▸ **Data for locating visible targets**:
-*-

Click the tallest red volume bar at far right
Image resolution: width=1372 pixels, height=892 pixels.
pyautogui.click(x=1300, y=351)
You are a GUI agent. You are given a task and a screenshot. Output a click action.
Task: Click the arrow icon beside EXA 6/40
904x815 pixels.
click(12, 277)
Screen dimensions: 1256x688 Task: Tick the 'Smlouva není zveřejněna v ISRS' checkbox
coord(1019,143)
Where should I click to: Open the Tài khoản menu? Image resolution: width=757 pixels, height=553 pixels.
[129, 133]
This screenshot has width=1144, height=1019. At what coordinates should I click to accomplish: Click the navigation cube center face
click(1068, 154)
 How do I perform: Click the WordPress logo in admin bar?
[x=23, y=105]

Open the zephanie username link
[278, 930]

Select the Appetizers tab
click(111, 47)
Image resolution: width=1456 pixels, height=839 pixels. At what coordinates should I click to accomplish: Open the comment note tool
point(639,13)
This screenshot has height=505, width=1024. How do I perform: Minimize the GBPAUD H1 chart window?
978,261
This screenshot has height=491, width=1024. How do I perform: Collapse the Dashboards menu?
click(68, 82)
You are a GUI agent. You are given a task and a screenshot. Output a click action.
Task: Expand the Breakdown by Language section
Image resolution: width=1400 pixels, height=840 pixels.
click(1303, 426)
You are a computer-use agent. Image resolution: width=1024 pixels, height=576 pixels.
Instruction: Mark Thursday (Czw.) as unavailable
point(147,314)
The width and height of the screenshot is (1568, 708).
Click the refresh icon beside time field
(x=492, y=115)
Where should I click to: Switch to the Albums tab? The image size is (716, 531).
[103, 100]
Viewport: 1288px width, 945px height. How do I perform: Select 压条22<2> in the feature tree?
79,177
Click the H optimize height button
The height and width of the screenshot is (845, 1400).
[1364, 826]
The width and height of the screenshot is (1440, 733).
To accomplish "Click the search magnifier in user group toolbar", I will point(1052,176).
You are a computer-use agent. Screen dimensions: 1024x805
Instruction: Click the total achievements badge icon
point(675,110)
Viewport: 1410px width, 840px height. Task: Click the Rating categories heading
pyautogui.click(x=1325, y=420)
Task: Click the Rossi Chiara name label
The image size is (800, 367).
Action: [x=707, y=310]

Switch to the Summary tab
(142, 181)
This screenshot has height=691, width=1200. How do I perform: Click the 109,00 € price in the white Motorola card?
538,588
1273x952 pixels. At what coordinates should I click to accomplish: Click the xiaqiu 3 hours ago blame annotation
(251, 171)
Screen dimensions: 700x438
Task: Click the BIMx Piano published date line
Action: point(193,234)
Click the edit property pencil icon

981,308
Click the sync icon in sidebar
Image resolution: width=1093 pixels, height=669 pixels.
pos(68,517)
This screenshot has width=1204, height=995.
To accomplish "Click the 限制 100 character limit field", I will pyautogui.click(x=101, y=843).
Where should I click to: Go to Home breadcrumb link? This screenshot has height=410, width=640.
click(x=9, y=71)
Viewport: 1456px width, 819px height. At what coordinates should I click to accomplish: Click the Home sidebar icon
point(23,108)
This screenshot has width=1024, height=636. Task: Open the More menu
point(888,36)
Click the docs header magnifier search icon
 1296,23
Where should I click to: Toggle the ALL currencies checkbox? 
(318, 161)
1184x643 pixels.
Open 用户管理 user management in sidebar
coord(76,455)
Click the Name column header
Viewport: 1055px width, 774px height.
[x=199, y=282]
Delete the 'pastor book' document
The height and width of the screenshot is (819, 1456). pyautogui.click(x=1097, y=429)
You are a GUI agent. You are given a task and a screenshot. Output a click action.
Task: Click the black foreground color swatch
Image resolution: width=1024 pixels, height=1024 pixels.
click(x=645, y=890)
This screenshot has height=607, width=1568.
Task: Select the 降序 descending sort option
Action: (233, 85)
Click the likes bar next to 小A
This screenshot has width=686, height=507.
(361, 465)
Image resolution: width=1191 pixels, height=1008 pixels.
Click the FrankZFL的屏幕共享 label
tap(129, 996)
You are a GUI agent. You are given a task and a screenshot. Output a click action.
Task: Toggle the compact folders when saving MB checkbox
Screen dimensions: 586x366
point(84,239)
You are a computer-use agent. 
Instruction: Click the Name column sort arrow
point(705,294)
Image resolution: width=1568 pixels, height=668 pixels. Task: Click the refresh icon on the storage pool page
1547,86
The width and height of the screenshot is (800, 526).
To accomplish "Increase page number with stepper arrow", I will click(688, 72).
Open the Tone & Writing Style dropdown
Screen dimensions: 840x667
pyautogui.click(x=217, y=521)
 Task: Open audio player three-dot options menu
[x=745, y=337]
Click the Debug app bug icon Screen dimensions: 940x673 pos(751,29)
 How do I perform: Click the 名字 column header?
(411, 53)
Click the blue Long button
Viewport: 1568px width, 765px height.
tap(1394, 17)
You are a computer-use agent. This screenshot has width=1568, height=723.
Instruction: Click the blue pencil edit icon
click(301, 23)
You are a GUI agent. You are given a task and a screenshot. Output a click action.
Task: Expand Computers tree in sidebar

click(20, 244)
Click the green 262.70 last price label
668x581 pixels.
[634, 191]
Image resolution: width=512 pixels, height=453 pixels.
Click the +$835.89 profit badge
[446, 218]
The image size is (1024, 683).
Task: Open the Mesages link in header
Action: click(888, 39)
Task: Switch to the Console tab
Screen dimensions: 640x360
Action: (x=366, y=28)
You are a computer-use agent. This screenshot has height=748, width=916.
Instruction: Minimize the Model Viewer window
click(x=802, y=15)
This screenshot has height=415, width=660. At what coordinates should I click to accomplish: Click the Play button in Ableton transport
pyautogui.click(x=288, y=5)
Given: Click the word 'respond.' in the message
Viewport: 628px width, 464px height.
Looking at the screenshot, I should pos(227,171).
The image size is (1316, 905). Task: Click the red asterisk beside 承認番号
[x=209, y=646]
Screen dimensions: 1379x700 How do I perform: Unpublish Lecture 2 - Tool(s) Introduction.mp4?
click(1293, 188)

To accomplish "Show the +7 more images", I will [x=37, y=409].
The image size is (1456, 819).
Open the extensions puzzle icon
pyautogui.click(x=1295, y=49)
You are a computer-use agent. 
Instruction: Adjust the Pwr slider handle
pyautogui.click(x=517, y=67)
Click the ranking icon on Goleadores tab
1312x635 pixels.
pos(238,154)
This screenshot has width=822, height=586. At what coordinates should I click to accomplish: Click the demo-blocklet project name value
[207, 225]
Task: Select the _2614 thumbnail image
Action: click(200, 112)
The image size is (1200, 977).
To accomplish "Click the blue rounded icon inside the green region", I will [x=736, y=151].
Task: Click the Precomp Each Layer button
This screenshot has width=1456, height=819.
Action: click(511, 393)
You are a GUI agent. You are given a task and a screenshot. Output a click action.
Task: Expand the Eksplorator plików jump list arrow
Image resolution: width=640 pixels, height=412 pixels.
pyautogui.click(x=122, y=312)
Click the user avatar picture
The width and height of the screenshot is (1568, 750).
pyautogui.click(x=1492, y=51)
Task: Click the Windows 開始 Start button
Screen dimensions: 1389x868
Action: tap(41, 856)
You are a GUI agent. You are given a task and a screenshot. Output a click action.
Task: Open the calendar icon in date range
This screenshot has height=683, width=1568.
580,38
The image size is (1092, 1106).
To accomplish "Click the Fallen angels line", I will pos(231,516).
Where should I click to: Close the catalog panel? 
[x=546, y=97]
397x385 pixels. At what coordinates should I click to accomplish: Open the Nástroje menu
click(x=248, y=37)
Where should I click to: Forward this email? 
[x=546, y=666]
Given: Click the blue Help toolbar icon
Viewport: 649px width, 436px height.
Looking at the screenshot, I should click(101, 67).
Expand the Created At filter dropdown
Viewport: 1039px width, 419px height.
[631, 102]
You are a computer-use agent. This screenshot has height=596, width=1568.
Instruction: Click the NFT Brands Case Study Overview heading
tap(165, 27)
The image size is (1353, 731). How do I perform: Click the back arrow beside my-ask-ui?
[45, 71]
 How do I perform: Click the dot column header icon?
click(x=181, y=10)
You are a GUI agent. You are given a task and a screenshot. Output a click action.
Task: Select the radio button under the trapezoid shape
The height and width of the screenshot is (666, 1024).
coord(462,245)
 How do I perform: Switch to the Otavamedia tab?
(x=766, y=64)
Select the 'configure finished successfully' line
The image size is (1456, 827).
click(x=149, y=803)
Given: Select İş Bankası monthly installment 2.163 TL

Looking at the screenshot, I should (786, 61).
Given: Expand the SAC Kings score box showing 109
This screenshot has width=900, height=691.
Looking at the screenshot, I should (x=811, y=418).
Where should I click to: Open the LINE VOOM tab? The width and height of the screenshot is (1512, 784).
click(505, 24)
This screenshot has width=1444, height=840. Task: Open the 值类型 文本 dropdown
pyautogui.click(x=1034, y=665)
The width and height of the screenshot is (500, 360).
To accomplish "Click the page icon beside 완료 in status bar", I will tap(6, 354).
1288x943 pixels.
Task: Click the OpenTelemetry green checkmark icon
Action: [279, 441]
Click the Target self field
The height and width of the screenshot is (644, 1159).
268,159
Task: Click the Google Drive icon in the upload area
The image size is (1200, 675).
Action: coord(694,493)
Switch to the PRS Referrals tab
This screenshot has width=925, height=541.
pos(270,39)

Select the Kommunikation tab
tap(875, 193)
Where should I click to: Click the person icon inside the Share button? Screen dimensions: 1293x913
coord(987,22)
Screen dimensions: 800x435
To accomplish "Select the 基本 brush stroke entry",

-*-

▸ **Task instructions**: Please render everything from the line containing "Where should I click to: Close" down to the line containing "tap(875, 193)", both lines included, as a JSON list of strings with one string per line and blank lines left out.

▸ **Correct result**:
[
  "Where should I click to: Close the catalog panel? ",
  "[x=546, y=97]",
  "397x385 pixels. At what coordinates should I click to accomplish: Open the Nástroje menu",
  "click(x=248, y=37)",
  "Where should I click to: Forward this email? ",
  "[x=546, y=666]",
  "Given: Click the blue Help toolbar icon",
  "Viewport: 649px width, 436px height.",
  "Looking at the screenshot, I should click(101, 67).",
  "Expand the Created At filter dropdown",
  "Viewport: 1039px width, 419px height.",
  "[631, 102]",
  "You are a computer-use agent. This screenshot has height=596, width=1568.",
  "Instruction: Click the NFT Brands Case Study Overview heading",
  "tap(165, 27)",
  "The image size is (1353, 731). How do I perform: Click the back arrow beside my-ask-ui?",
  "[45, 71]",
  " How do I perform: Click the dot column header icon?",
  "click(x=181, y=10)",
  "You are a GUI agent. You are given a task and a screenshot. Output a click action.",
  "Task: Select the radio button under the trapezoid shape",
  "The height and width of the screenshot is (666, 1024).",
  "coord(462,245)",
  " How do I perform: Switch to the Otavamedia tab?",
  "(x=766, y=64)",
  "Select the 'configure finished successfully' line",
  "The image size is (1456, 827).",
  "click(x=149, y=803)",
  "Given: Select İş Bankası monthly installment 2.163 TL",
  "Looking at the screenshot, I should (786, 61).",
  "Given: Expand the SAC Kings score box showing 109",
  "This screenshot has width=900, height=691.",
  "Looking at the screenshot, I should (x=811, y=418).",
  "Where should I click to: Open the LINE VOOM tab? The width and height of the screenshot is (1512, 784).",
  "click(505, 24)",
  "This screenshot has width=1444, height=840. Task: Open the 值类型 文本 dropdown",
  "pyautogui.click(x=1034, y=665)",
  "The width and height of the screenshot is (500, 360).",
  "To accomplish \"Click the page icon beside 완료 in status bar\", I will tap(6, 354).",
  "1288x943 pixels.",
  "Task: Click the OpenTelemetry green checkmark icon",
  "Action: [279, 441]",
  "Click the Target self field",
  "The height and width of the screenshot is (644, 1159).",
  "268,159",
  "Task: Click the Google Drive icon in the upload area",
  "The image size is (1200, 675).",
  "Action: coord(694,493)",
  "Switch to the PRS Referrals tab",
  "This screenshot has width=925, height=541.",
  "pos(270,39)",
  "Select the Kommunikation tab",
  "tap(875, 193)"
]